== Written request ==
Reproduce every line of the records below, requests included, and scale each x and y coordinate in the answers by 1.55, rounding to the nearest whole number with halves going up. All other numbers stay unchanged.

== Records shown ==
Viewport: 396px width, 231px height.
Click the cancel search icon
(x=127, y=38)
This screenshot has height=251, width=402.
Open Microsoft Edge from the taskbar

== Task result ==
Viewport: 396px width, 231px height.
Click the cancel search icon
(x=197, y=59)
This screenshot has height=251, width=402.
Open Microsoft Edge from the taskbar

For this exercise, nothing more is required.